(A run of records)
————————
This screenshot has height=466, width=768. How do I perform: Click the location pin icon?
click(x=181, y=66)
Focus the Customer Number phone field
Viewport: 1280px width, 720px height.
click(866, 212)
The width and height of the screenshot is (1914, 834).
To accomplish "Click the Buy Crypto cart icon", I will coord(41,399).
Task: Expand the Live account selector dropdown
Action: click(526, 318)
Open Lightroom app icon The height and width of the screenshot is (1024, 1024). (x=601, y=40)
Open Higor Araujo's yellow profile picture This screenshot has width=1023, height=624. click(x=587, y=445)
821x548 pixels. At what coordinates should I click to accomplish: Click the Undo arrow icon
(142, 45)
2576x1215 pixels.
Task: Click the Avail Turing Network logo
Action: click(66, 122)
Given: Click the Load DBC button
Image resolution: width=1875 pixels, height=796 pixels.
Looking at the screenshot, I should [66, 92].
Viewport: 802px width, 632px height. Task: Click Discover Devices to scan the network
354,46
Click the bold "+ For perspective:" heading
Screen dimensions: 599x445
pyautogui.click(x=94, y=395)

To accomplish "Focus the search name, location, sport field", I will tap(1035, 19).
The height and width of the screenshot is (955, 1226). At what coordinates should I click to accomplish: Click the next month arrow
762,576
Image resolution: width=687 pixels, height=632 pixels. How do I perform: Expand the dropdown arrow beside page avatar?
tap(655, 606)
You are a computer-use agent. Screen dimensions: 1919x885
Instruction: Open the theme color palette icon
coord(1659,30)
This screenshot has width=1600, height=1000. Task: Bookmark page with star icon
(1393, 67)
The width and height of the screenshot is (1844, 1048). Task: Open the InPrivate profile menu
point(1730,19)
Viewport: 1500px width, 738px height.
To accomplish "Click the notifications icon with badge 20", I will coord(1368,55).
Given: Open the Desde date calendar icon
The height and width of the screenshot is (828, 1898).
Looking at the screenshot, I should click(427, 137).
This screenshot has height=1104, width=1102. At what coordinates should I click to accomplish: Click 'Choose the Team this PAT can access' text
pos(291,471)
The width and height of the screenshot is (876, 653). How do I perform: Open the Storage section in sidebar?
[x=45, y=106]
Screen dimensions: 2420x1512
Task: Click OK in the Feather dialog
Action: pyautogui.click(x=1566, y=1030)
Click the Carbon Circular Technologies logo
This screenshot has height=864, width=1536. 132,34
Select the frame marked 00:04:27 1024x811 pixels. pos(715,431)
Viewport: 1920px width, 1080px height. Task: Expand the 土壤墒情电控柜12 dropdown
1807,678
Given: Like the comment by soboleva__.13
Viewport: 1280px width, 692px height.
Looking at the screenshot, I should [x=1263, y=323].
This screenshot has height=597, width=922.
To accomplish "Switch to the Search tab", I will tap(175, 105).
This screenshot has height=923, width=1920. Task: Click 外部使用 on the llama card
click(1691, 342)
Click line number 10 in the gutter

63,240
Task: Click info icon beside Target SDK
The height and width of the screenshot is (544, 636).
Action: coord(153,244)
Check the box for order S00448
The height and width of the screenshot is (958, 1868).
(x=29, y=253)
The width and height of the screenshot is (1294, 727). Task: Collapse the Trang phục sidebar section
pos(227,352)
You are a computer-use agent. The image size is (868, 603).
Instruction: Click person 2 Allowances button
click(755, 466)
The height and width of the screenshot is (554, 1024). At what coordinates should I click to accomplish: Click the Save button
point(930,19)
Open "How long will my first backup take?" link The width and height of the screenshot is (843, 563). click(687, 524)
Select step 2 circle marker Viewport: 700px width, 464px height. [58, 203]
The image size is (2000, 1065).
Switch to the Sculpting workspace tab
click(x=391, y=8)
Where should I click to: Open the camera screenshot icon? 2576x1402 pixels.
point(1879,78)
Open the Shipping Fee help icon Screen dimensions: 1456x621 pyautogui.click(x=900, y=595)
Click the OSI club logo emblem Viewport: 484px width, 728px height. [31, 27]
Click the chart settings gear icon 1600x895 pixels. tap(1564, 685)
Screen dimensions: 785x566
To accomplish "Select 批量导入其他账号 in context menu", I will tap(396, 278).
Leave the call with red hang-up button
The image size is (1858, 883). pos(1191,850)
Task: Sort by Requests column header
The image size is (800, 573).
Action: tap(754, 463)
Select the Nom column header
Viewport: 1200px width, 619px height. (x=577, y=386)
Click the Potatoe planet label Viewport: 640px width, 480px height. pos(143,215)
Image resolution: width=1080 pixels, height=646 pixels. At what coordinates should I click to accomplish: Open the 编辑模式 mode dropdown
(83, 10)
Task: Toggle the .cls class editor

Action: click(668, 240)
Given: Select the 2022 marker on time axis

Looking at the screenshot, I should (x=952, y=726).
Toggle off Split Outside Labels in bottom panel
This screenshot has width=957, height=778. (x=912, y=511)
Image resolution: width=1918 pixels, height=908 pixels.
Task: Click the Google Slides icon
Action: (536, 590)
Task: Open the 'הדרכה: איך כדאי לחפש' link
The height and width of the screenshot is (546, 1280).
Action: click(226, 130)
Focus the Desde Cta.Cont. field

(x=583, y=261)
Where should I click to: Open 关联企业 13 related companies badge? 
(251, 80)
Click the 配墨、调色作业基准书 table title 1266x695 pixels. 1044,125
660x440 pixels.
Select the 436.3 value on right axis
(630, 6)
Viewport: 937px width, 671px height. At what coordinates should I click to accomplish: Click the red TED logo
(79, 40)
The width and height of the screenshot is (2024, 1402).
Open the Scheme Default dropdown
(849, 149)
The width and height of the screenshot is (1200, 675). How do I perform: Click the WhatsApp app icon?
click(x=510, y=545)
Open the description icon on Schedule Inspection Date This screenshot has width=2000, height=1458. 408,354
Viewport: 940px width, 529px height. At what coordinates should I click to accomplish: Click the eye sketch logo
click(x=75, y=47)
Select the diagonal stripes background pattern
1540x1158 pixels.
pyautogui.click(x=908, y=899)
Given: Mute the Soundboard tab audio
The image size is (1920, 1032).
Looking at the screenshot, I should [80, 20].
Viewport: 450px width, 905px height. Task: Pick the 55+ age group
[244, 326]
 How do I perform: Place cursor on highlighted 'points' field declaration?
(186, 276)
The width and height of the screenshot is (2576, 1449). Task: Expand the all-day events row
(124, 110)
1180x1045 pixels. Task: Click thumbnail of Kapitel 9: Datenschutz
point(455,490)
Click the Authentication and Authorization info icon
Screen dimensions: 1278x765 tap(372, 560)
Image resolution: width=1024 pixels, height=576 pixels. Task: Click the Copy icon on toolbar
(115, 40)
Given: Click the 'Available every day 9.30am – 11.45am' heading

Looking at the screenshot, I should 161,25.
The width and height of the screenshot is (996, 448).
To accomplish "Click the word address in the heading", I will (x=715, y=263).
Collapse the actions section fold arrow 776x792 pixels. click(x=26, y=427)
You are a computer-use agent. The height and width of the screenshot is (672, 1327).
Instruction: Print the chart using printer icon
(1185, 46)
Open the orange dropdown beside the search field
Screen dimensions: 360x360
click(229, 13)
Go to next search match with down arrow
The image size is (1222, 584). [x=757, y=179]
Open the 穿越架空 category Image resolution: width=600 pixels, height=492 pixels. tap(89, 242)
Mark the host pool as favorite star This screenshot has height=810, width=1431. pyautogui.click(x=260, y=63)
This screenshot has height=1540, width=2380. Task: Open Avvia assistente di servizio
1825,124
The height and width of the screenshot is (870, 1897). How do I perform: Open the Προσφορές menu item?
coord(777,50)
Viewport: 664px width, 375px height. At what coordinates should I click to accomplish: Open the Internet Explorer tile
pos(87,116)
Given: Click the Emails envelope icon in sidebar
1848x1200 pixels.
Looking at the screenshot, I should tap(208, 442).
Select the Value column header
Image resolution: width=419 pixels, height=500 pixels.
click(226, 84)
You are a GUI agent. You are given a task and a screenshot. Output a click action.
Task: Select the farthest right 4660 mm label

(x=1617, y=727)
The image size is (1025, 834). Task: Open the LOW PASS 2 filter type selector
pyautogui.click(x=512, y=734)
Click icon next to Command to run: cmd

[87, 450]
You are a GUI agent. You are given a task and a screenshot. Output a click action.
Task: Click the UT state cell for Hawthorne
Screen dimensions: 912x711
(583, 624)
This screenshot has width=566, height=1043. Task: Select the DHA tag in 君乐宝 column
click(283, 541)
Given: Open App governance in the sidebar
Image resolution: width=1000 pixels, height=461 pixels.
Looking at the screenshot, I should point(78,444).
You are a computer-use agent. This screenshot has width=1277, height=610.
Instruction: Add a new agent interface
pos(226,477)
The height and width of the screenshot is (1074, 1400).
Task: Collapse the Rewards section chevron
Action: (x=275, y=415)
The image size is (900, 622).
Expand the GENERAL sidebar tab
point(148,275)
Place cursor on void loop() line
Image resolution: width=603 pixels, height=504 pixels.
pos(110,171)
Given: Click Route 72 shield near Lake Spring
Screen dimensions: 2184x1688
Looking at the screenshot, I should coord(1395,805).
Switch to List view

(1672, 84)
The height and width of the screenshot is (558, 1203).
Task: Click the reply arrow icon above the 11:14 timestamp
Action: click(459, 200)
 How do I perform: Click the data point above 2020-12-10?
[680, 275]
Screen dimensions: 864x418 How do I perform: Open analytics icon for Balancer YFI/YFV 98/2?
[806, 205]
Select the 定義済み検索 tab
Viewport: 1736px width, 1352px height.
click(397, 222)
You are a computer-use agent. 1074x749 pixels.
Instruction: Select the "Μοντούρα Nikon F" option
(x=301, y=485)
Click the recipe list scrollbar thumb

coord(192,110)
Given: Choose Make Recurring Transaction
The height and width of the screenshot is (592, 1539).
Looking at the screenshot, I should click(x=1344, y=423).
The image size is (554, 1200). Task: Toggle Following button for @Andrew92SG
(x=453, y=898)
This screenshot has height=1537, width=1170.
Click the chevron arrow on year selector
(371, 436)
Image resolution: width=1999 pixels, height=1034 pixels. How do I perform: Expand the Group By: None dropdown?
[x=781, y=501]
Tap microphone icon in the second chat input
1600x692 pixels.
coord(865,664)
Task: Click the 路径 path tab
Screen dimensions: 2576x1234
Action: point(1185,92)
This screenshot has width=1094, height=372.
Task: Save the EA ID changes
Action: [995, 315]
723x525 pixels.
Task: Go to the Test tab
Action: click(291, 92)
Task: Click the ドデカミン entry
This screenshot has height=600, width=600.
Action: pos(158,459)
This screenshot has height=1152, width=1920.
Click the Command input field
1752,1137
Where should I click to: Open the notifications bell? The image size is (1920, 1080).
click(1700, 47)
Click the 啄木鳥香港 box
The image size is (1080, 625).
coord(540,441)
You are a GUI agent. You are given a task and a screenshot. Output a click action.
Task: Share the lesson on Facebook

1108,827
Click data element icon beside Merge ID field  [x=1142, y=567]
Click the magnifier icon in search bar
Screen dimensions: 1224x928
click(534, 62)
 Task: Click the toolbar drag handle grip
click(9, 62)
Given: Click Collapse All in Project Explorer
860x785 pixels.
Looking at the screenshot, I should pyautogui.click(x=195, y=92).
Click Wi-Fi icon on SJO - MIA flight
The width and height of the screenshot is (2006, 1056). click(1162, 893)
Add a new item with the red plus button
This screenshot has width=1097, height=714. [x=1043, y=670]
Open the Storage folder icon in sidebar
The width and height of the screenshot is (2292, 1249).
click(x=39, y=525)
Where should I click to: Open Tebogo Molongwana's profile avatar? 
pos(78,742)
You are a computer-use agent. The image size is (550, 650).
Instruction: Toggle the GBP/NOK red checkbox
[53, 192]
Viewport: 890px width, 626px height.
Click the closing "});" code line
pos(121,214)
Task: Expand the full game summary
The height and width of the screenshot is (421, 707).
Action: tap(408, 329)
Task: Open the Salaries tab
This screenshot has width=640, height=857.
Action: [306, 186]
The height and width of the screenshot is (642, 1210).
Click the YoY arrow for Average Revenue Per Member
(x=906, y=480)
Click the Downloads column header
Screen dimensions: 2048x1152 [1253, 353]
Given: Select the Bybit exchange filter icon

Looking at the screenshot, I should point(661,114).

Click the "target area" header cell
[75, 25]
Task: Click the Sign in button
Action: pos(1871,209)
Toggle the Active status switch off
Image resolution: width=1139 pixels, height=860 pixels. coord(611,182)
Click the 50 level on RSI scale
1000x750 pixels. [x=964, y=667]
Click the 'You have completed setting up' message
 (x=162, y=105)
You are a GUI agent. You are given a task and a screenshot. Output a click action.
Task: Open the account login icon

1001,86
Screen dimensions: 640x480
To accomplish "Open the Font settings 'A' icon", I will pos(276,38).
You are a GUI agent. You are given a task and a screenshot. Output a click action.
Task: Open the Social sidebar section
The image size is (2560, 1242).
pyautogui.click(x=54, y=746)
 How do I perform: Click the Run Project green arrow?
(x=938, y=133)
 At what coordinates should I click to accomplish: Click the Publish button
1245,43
————————
◆ Task
Convert the lines from the line containing "Viewport: 1500px width, 738px height." to the line containing "Looking at the screenshot, I should click(427, 137).", both included, into a JSON list of strings with one string per line.

◆ Output below
[
  "Viewport: 1500px width, 738px height.",
  "To accomplish \"Click the notifications icon with badge 20\", I will coord(1368,55).",
  "Given: Open the Desde date calendar icon",
  "The height and width of the screenshot is (828, 1898).",
  "Looking at the screenshot, I should click(427, 137)."
]